In a recent Meta-analysis including United States cancer patients, the risk of active TB was 41/100,000 [30], however, it is significantly higher in high prevalence areas such as South Korea with 3.07/1000 in patients with cancer [31]. It is worth mentioning that the global prevalence of latent TB infection in 2014 was estimated to be 23.0%, while the estimate for WHO Eastern Mediterranean Region which includes the state of Qatar was 16.3 [13.4–20.5] [32].

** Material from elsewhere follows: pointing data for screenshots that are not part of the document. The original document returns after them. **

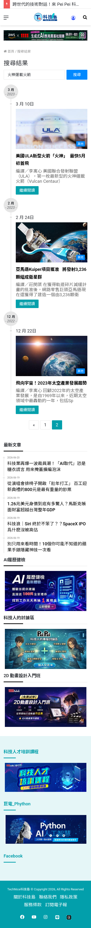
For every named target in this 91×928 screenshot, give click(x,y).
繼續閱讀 (27, 190)
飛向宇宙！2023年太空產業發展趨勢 (51, 383)
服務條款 (32, 904)
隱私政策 (68, 897)
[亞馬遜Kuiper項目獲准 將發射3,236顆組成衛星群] (51, 242)
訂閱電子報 (56, 904)
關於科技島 (24, 897)
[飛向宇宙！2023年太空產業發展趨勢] (51, 356)
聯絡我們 (48, 897)
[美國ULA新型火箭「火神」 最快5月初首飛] (51, 129)
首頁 (9, 51)
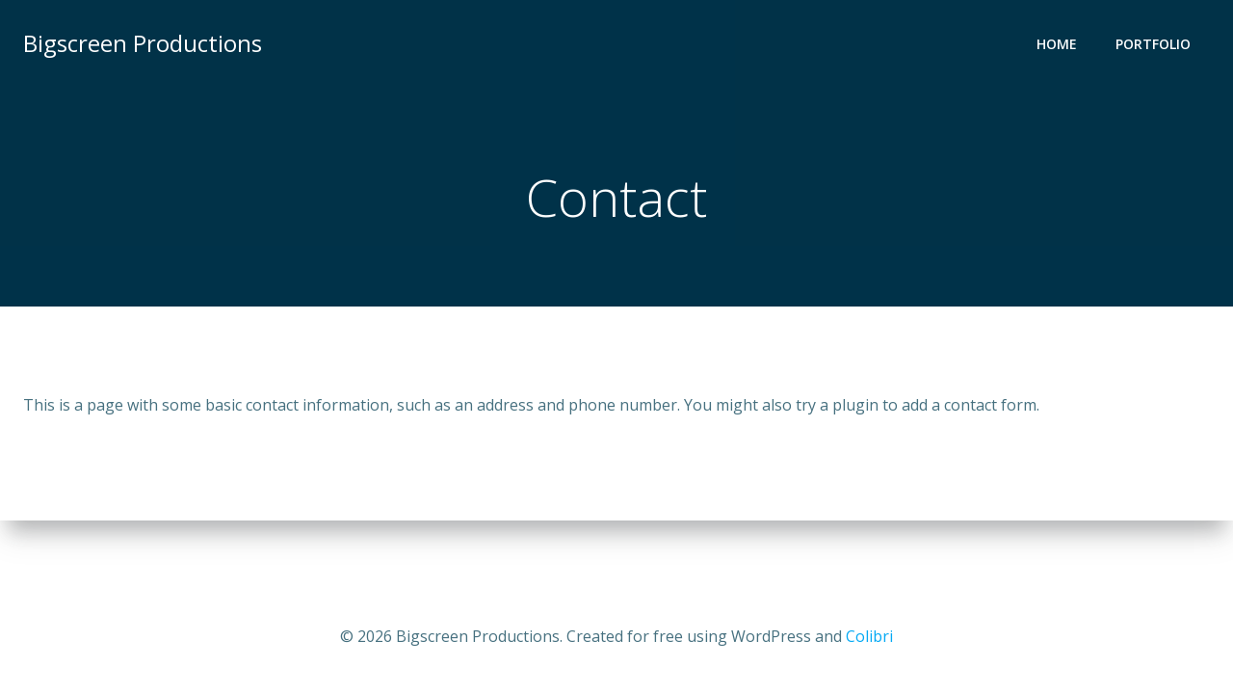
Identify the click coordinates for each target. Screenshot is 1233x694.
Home (1056, 44)
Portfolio (1153, 44)
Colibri (869, 636)
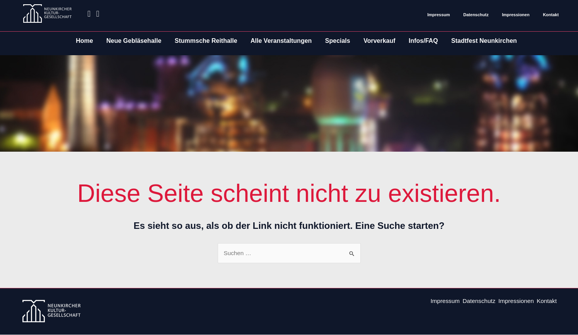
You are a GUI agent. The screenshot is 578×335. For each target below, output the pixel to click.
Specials (337, 40)
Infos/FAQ (423, 40)
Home (84, 40)
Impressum (438, 14)
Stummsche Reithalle (206, 40)
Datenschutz (475, 14)
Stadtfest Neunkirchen (484, 40)
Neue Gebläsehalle (133, 40)
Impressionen (516, 14)
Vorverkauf (379, 40)
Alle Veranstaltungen (281, 40)
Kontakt (551, 14)
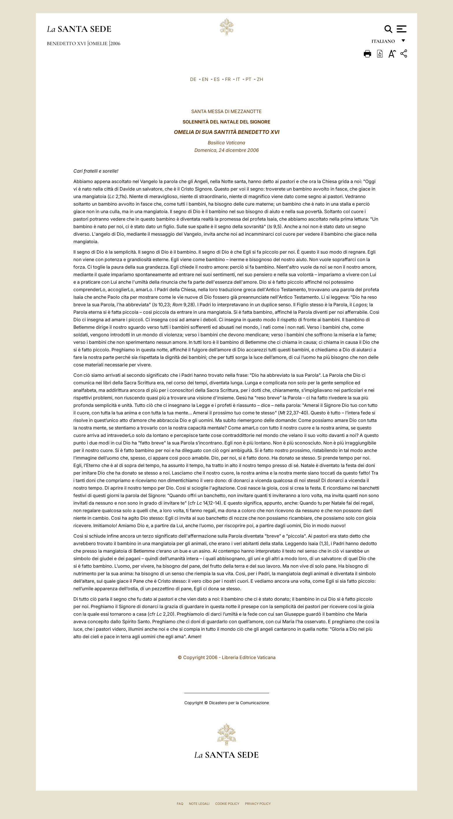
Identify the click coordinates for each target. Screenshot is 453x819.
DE (193, 79)
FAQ (180, 804)
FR (228, 79)
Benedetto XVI (67, 43)
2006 (115, 43)
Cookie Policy (227, 804)
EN (205, 79)
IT (238, 79)
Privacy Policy (258, 804)
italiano (384, 42)
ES (217, 79)
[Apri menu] (400, 29)
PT (248, 79)
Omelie (99, 43)
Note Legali (199, 804)
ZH (260, 79)
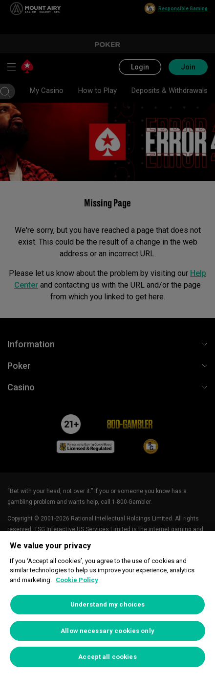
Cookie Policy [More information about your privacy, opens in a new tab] (77, 580)
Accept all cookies (107, 656)
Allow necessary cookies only (107, 630)
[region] (107, 604)
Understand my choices (107, 604)
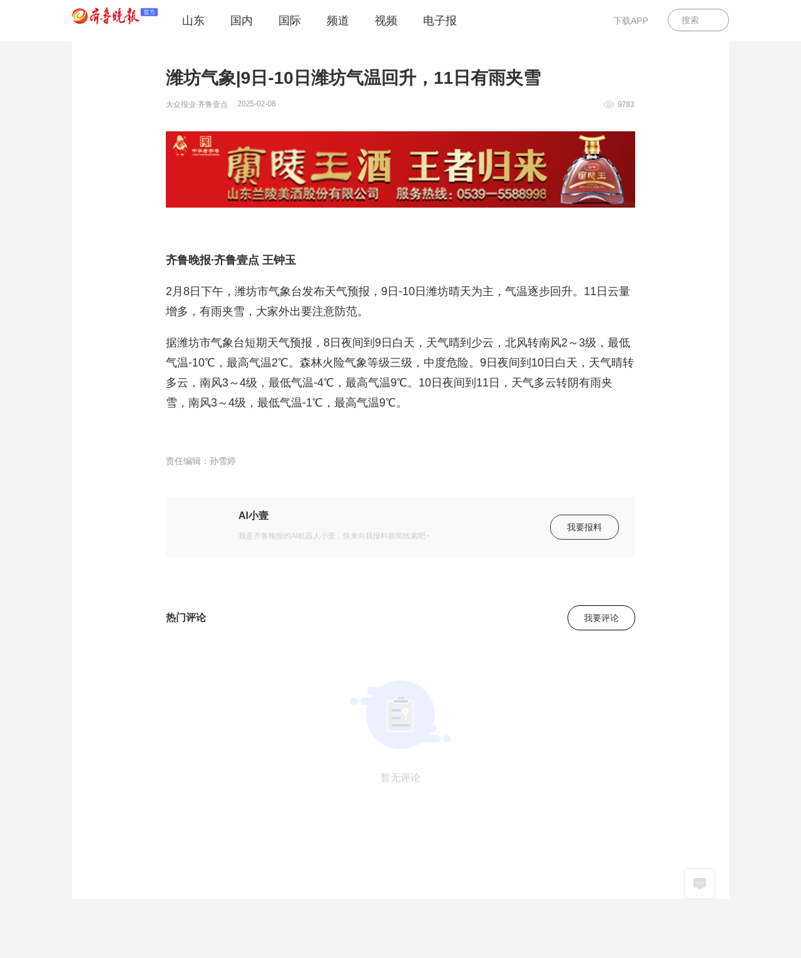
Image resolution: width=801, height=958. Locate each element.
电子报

In 2012, the incidence of tuberculosis in Qatar was 41/100,000. The majority of infected patients (90%) was non-national males [33]. Whereas, pulmonary tuberculosis represents around 46% of active tuberculosis infection [34].

Conclusion

To our knowledge, this is the first reported case from the Arab and the Middle East region; it reinforces the previous observations of the association between ICIs administration and the development of MTB. Nevertheless, furthers studies in the clinical setting are necessary to establish the exact mechanism involved in this association. Oncologists’ awareness and prompt recognition of this potential hazardous consequence are essential. Since there is no clear evidence whether LTBT prior PD-1/PD targeted immunotherapy is required, targeted LTBT before starting ICIs immunotherapy with TB chemoprophylaxis; yet to be explored, particularly in the regions where the MTB prevalence is high.